布野へ向かうこの道はごく普通の道ですが、道端には水仙が咲き、柑橘類が黄色い実を付けています。田んぼの陽のあたらないところは白く覆われています。前回来た時にはこの道は一部凍結しているところがありましたが、この日はその兆候はまったくありません。
布野まではちょっとしたアップダウンがあり、昨日バテバテだった私たちは、ここで早くも今日の行程に不安を覚える始末。

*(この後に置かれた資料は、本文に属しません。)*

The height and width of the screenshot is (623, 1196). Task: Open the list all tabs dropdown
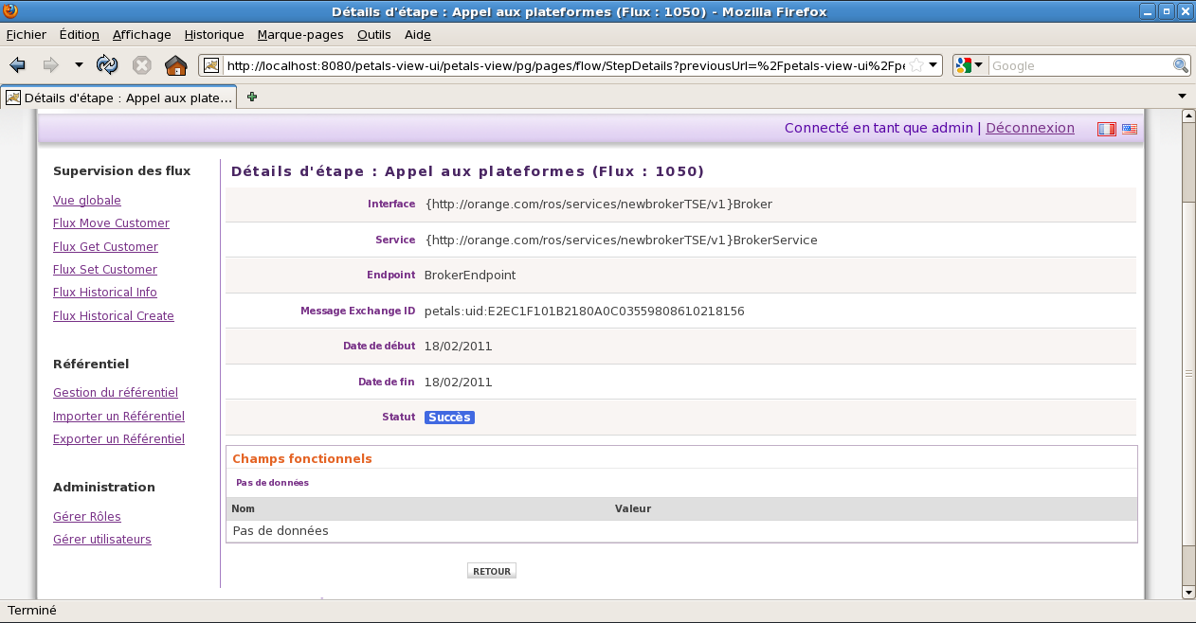(1182, 97)
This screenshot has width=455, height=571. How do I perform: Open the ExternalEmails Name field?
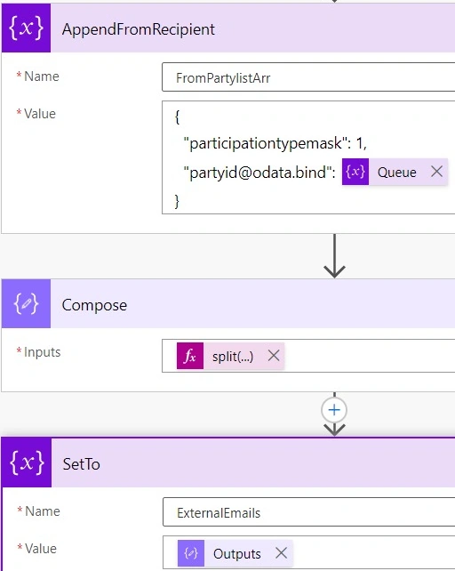(308, 512)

しかしピークを過ぎたあとの下りは快適で、布野の小向林道の入口を行き過ぎてしまうほどです。
布野からの小向林道は三原川の東岸の高台を行きます。
この林道は朝のこの時間帯には陽当たりがなく、気温は2°Cまで下がっていて寒いのですが、時折三原川西岸が木々の合間から見えて、なかなか雰囲気がいいです。
房総の春は早い。
ここで、すでに咲いている梅を発見。
小向林道が終わり、ちらっとr186を通り、三原川に沿う田んぼの中の道に入ります。
ここはのどかでいい感じ。畜産の臭いがするところや、ちょっと珍しいソテツの畑があります。
田んぼ道がこんもりした小さな山に突き当たると、ちょっとワイルドな道に。
この道をどんどこと行くと、白渚でr297外房黒潮ラインに出、三原川の河口に架かる白い斜張橋が見えてきます。
その斜張橋を渡り、太平洋をバックに一枚。
燦々と輝く太陽の下で、真っ黒なボディースーツに身を包んだ大勢のサーファーが、真っ青な海に浮かんでいました。
ここからは海沿いの和田白浜館山自転車道を行きます。
この自転車道、コンクリートの舗装はかなり荒れており、海岸の自転車道に良くあるように、一部は砂に埋もれています。しかし何といってもここは、素晴らしい海を眺めながら走れるのがいいところ。
和田白浜館山自転車道の距離は短く3kmほどで終わり、海岸を離れるとすぐローズマリー公園に到着。
ここはかつてはシェイクスピアをテーマとした公園で、その名のとおりローズマリーがたくさん植わっていましたが、今はわりと普通の道の駅になったようで、農産物直販所ができていました。園名のローズマリーはいったいどこにいったのかな。まあこれは、テーマパークがうまくいかなかったということなのかもしれませんね。
ローズマリー公園からは海沿いではなく、内陸の道で千倉駅へ向かいます。
このあたりの海沿いにはあまりいい道がないからですが、この内陸路はまずまずです。
千倉駅をかすめ、すぐにカントリーロードに入って、
さらに田んぼの中へ。
そろそろちょっと休憩をと、田んぼの片隅に自転車を止めると、横の畑ではおばあちゃんが農作業をしています。
私たちが休憩しているのを見ると、おばあちゃんが手招きして、これをどうぞとおやつをくれました。どうもありがとう、おばあちゃん。
おばあちゃんから頂いたおやつと、持参した昨夜の残り物で小腹を満たして、ここでしばしまったり。
休憩のあとは千倉林道へ向かいます。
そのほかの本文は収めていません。